*** DATA ***

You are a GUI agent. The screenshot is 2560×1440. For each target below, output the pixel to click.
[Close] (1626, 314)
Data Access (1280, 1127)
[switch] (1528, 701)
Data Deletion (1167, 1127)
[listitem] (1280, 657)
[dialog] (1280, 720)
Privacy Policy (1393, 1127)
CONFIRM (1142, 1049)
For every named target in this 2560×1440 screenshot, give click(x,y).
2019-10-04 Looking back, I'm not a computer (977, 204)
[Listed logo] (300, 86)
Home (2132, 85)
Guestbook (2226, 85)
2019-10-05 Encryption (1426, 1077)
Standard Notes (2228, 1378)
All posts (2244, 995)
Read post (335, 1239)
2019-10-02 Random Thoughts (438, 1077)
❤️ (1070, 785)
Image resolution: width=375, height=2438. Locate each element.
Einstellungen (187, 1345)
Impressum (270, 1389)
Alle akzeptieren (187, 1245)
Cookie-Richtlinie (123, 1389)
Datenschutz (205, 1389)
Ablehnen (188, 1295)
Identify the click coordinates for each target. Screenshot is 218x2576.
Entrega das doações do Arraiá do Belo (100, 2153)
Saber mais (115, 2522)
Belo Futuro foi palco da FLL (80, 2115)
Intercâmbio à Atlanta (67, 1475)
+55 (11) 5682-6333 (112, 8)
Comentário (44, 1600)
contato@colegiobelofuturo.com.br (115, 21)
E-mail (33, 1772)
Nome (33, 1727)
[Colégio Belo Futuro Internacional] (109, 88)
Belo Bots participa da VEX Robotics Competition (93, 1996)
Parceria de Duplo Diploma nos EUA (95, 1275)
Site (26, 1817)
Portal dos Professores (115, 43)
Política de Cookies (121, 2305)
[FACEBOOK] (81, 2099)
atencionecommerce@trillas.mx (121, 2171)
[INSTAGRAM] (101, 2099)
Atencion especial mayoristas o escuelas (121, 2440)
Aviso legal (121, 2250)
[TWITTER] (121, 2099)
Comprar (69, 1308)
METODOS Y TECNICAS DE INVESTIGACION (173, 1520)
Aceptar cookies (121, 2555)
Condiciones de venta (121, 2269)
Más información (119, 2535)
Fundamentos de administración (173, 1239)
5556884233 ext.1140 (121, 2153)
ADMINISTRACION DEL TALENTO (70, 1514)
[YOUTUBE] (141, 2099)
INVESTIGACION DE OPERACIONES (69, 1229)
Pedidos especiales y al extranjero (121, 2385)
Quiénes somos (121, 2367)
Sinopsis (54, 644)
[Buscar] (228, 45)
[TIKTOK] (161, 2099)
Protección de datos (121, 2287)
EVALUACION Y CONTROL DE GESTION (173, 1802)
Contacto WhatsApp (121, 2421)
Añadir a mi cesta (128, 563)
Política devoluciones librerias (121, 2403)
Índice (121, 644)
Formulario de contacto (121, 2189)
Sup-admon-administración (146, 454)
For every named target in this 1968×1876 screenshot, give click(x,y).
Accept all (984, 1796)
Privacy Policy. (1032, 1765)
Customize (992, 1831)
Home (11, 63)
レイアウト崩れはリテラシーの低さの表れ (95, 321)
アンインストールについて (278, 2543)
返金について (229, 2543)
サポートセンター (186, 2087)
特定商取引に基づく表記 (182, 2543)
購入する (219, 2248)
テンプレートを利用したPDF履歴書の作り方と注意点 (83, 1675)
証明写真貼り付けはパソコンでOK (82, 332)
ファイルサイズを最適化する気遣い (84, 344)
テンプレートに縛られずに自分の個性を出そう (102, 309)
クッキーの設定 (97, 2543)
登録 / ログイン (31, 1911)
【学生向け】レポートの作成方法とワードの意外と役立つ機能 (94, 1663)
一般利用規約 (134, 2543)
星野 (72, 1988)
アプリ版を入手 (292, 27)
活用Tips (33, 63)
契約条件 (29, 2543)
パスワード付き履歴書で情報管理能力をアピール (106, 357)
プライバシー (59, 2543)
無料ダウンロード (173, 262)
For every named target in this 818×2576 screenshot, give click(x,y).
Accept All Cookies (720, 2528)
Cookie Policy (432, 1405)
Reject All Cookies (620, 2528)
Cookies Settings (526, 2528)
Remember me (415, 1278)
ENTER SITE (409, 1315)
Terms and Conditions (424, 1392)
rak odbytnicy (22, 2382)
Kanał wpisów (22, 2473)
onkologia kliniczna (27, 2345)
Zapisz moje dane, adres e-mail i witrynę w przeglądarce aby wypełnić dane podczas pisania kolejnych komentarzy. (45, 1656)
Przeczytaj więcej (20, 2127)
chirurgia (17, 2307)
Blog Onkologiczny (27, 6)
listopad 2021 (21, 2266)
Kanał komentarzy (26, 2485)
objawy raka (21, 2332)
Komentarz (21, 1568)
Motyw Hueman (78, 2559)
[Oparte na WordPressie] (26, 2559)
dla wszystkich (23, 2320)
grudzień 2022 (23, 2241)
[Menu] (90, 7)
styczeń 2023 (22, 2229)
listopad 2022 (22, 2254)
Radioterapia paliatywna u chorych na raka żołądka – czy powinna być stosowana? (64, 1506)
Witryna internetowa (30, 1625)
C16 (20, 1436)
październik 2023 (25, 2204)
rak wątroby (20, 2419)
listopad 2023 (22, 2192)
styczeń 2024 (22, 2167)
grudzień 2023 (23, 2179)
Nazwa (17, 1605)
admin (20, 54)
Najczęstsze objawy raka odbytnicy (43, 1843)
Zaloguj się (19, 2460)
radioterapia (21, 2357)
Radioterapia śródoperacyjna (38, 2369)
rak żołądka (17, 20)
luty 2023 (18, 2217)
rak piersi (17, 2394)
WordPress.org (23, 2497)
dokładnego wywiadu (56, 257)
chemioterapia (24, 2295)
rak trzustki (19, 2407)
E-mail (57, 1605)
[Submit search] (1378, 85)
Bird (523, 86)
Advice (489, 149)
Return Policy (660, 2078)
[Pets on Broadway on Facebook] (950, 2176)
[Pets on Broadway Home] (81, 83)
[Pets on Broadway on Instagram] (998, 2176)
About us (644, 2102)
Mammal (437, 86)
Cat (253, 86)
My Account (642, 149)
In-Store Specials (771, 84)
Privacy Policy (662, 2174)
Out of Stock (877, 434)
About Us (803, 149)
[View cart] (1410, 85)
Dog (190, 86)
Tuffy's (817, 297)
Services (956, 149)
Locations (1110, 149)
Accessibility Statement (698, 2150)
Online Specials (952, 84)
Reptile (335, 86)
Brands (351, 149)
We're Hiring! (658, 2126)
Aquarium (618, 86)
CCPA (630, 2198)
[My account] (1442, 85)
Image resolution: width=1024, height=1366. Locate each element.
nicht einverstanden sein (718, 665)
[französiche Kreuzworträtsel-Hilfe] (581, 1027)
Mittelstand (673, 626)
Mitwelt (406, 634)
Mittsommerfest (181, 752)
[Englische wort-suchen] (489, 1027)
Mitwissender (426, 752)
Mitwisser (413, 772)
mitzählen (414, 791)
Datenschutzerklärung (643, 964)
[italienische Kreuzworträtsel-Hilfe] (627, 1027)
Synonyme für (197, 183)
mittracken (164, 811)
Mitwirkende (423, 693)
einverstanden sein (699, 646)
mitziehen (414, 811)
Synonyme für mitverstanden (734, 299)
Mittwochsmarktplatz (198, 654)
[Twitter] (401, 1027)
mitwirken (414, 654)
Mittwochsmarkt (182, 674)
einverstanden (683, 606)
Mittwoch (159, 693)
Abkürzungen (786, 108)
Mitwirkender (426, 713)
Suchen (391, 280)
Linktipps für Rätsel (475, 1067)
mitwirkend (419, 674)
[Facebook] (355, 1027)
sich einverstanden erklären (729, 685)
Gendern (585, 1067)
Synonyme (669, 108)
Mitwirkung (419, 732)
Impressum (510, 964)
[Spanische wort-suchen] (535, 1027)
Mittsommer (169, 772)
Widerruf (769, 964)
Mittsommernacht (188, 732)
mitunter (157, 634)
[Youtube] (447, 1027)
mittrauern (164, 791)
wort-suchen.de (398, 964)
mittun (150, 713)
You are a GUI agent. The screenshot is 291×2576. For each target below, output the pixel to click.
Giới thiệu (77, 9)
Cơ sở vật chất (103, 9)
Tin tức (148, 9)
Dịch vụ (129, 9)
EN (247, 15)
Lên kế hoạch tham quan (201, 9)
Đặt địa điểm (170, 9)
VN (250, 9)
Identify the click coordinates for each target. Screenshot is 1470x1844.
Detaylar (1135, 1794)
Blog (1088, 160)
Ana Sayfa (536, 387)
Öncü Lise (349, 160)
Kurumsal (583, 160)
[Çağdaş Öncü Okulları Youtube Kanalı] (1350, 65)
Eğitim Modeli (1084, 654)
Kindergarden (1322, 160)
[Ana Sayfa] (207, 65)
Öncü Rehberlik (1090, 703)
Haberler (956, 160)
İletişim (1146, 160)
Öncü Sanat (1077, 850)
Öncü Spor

*** End of DATA ***

• DIRECTIONS
The lines from the one with "Tuffy's (817, 297)" through the end of the data above are to be set down exactly, with both boundary lines included and no other lines.

• RESPONSE TO THE EXERCISE
Tuffy's (817, 297)
Services (956, 149)
Locations (1110, 149)
Accessibility Statement (698, 2150)
Online Specials (952, 84)
Reptile (335, 86)
Brands (351, 149)
We're Hiring! (658, 2126)
Aquarium (618, 86)
CCPA (630, 2198)
[My account] (1442, 85)
Image resolution: width=1024, height=1366. Locate each element.
nicht einverstanden sein (718, 665)
[französiche Kreuzworträtsel-Hilfe] (581, 1027)
Mittelstand (673, 626)
Mitwelt (406, 634)
Mittsommerfest (181, 752)
[Englische wort-suchen] (489, 1027)
Mitwissender (426, 752)
Mitwisser (413, 772)
mitzählen (414, 791)
Datenschutzerklärung (643, 964)
[italienische Kreuzworträtsel-Hilfe] (627, 1027)
Synonyme für (197, 183)
mittracken (164, 811)
Mitwirkende (423, 693)
einverstanden sein (699, 646)
mitziehen (414, 811)
Synonyme für mitverstanden (734, 299)
Mittwochsmarktplatz (198, 654)
[Twitter] (401, 1027)
mitwirken (414, 654)
Mittwochsmarkt (182, 674)
einverstanden (683, 606)
Mittwoch (159, 693)
Abkürzungen (786, 108)
Mitwirkender (426, 713)
Suchen (391, 280)
Linktipps für Rätsel (475, 1067)
mitwirkend (419, 674)
[Facebook] (355, 1027)
sich einverstanden erklären (729, 685)
Gendern (585, 1067)
Synonyme (669, 108)
Mitwirkung (419, 732)
Impressum (510, 964)
[Spanische wort-suchen] (535, 1027)
Mittsommer (169, 772)
Widerruf (769, 964)
Mittsommernacht (188, 732)
mitunter (157, 634)
[Youtube] (447, 1027)
mittrauern (164, 791)
wort-suchen.de (398, 964)
mittun (150, 713)
You are a GUI agent. The screenshot is 291×2576. For each target below, output the pixel to click.
Giới thiệu (77, 9)
Cơ sở vật chất (103, 9)
Tin tức (148, 9)
Dịch vụ (129, 9)
EN (247, 15)
Lên kế hoạch tham quan (201, 9)
Đặt địa điểm (170, 9)
VN (250, 9)
Identify the click coordinates for each target. Screenshot is 1470x1844.
Detaylar (1135, 1794)
Blog (1088, 160)
Ana Sayfa (536, 387)
Öncü Lise (349, 160)
Kurumsal (583, 160)
[Çağdaş Öncü Okulları Youtube Kanalı] (1350, 65)
Eğitim Modeli (1084, 654)
Kindergarden (1322, 160)
[Ana Sayfa] (207, 65)
Öncü Rehberlik (1090, 703)
Haberler (956, 160)
İletişim (1146, 160)
Öncü Sanat (1077, 850)
Öncü Spor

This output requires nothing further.